The applicants did not accept the offer within the time stipulated in the rules and so the trial proceeded as scheduled and lasted for some 10 days. Judgment followed shortly thereafter, and the matter was decided partly in favour of the applicants and partly in favour of the respondents. It is against that judgment that the applicants now approach this Court on appeal, an earlier appeal to the Supreme Court of Appeal having been dismissed without reasons being furnished.
In this Court In this Court the applicants complained that the High Court had failed to protect their rights to privacy, dignity and psychological integrity. While these rights are claimed by the applicants under the actio iniuriarum, they are also protected under the Constitution.9 In this case the applicants could not have instituted a constitutional claim directly because of the reasoning of this Court in Fose v Minister of Safety and Security.10
While the claim falls to be dealt with under the actio iniuriarum the precepts of the Constitution must inform the application of the common law.

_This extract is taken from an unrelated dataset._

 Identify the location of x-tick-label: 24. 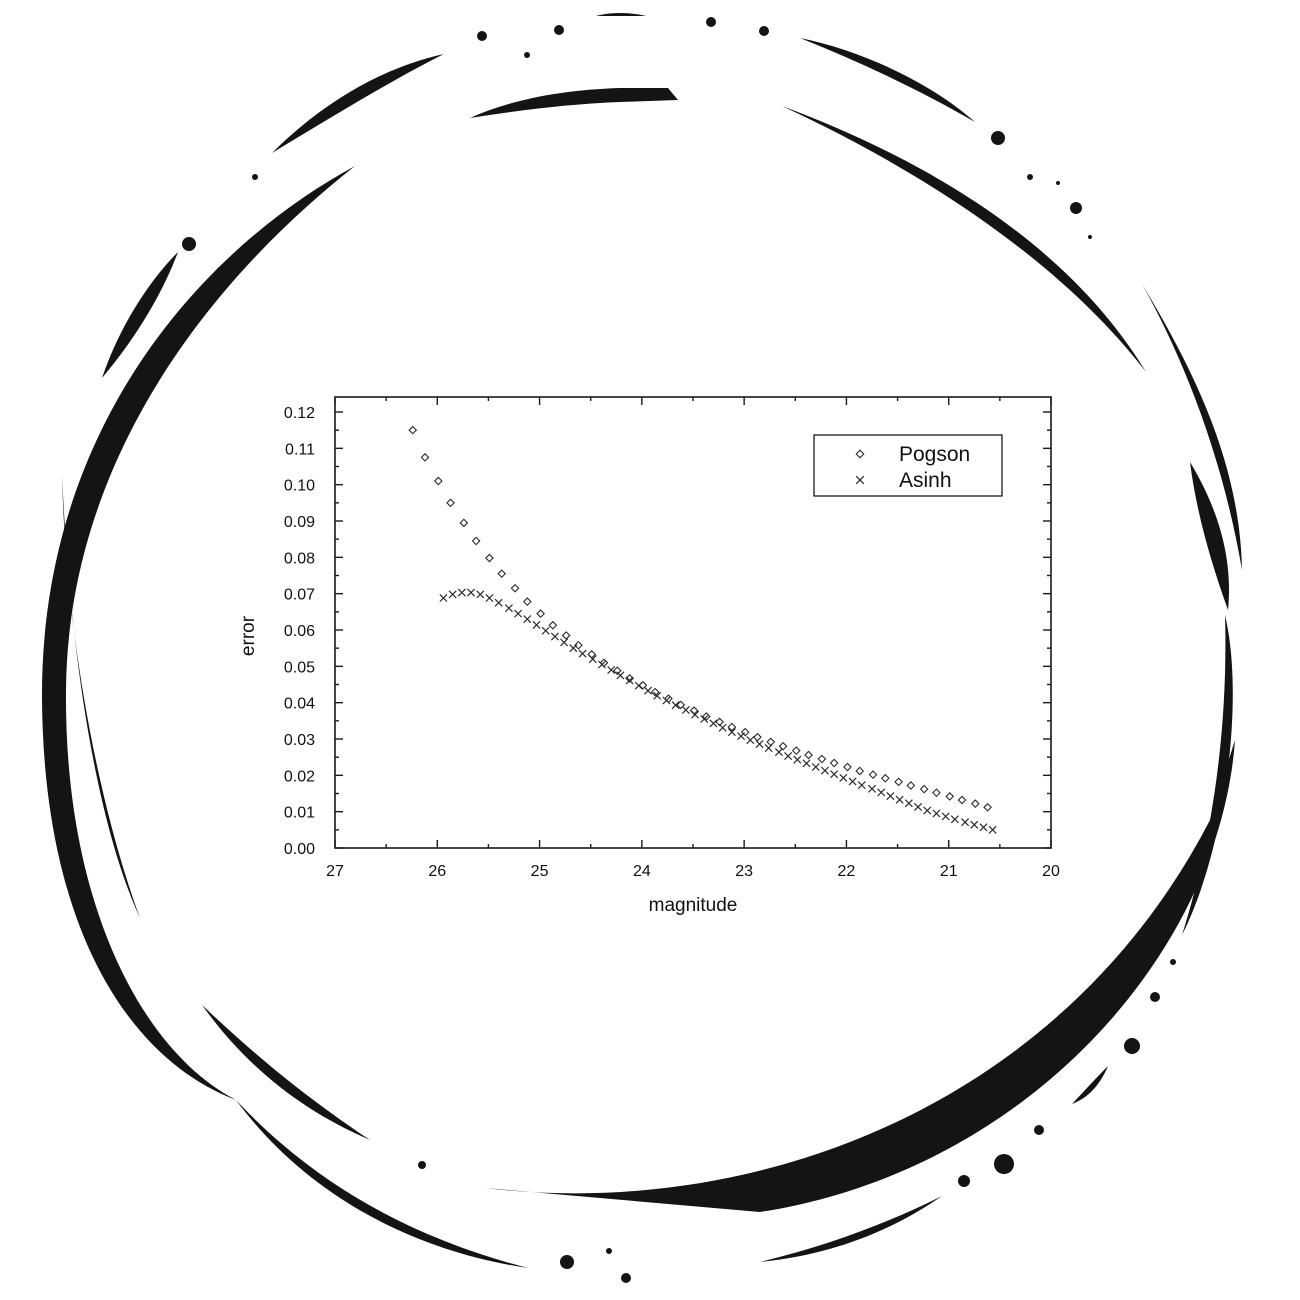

Is this a constitutional issue? The applicants approached this Court with the view to vindicate their constitutional rights to privacy, dignity and psychological integrity which, they allege, have been violated by the respondents. Their claim is, however, based on the actio iniuriarum and, therefore, falls to be determined in terms of the actio iniuriarum.
It is important to recognise that even if a case does raise a constitutional matter, the assessment of whether the case should be heard by this Court rests instead on the additional requirement that access to this Court must be in the interests of justice and not every matter will raise a constitutional issue worthy of attention.

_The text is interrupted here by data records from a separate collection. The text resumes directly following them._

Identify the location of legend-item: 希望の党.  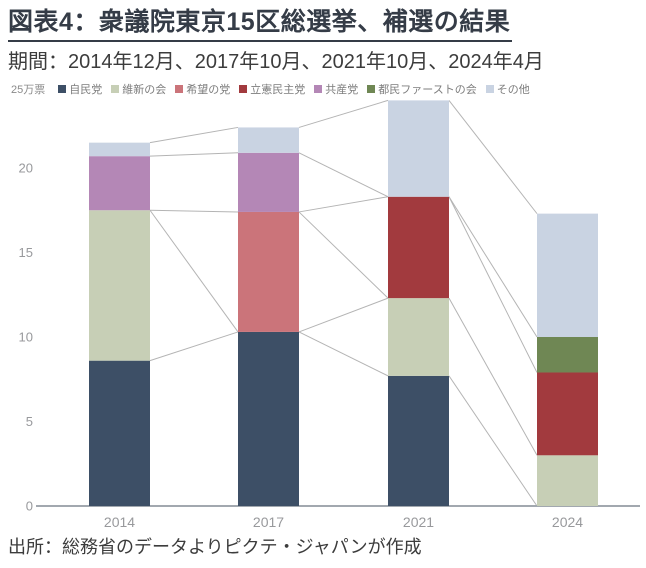
(202, 89).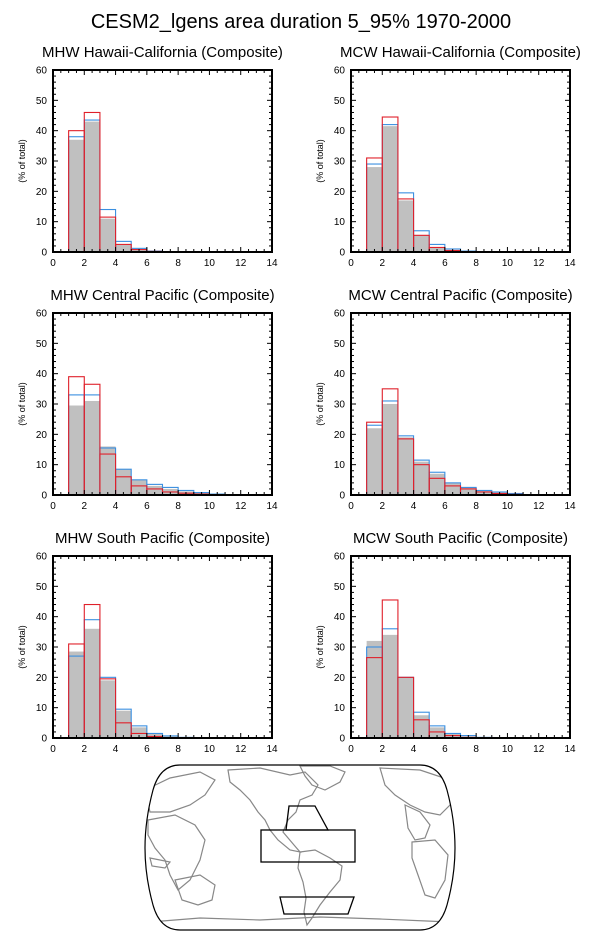 This screenshot has width=602, height=944. What do you see at coordinates (162, 52) in the screenshot?
I see `panel-title: MHW Hawaii-California (Composite)` at bounding box center [162, 52].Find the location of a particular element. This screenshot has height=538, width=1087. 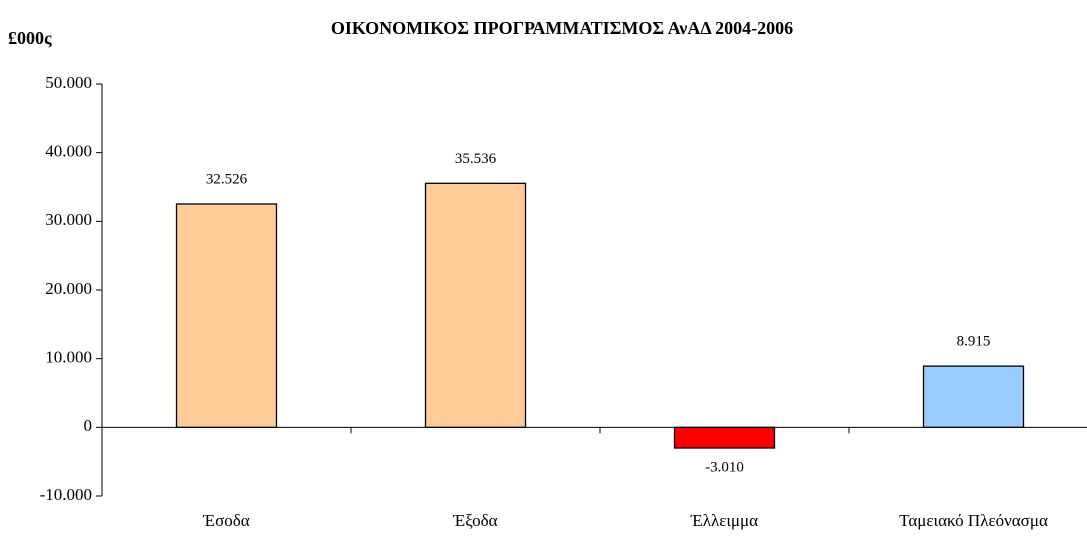

y-tick-label: 20.000 is located at coordinates (68, 288).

The dispute before us is clearly worthy of constitutional adjudication and it is in the interests of justice that the matter be heard by this Court since it involves a nuanced and sensitive approach to balancing the interests of the media, in advocating freedom of expression, privacy and dignity of the applicants irrespective of whether it is based on the constitutional law or the common law. This Court is in any event mandated to develop and interpret the common law if necessary.
Privacy The academic literature on privacy demonstrates the considerable controversy over the definitional nature and the scope of the right. However, it appears common cause in many jurisdictions that the nature and the scope of the right envisage a concept of the right to be left alone.

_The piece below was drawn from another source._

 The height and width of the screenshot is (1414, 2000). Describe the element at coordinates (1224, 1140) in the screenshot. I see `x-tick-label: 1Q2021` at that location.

Privacy encompasses the right of a person to live his or her life as he or she pleases. In Bernstein and Others v Bester NNO and Others this Court stated:
“A very high level of protection is given to the individual’s intimate personal sphere of life and the maintenance of its basic preconditions and there is a final untouchable sphere of human freedom that is beyond interference from any public authority. So much so that, in regard to this most intimate core of privacy, no justifiable limitation thereof can take place. But this most intimate core is narrowly construed. This inviolable core is left behind once an individual enters into relationships with persons outside this closest intimate sphere; the individual’s activities then acquire a social dimension and the right of privacy in this context becomes subject to limitation.”11 (Footnotes omitted.)
Were these private facts and were they wrongfully published? Private facts have been defined as those matters the disclosure of which will cause mental distress and injury to anyone possessed of ordinary feelings and intelligence in the same circumstances and in respect of which there is a will to keep them private.12
The applicants contended that as a result of the disclosure of their names and HIV status to the public the respondents had wrongfully and intentionally or negligently violated their rights of personality, more particularly their right to privacy, dignity and psychological integrity. They therefore averred that they had suffered damages.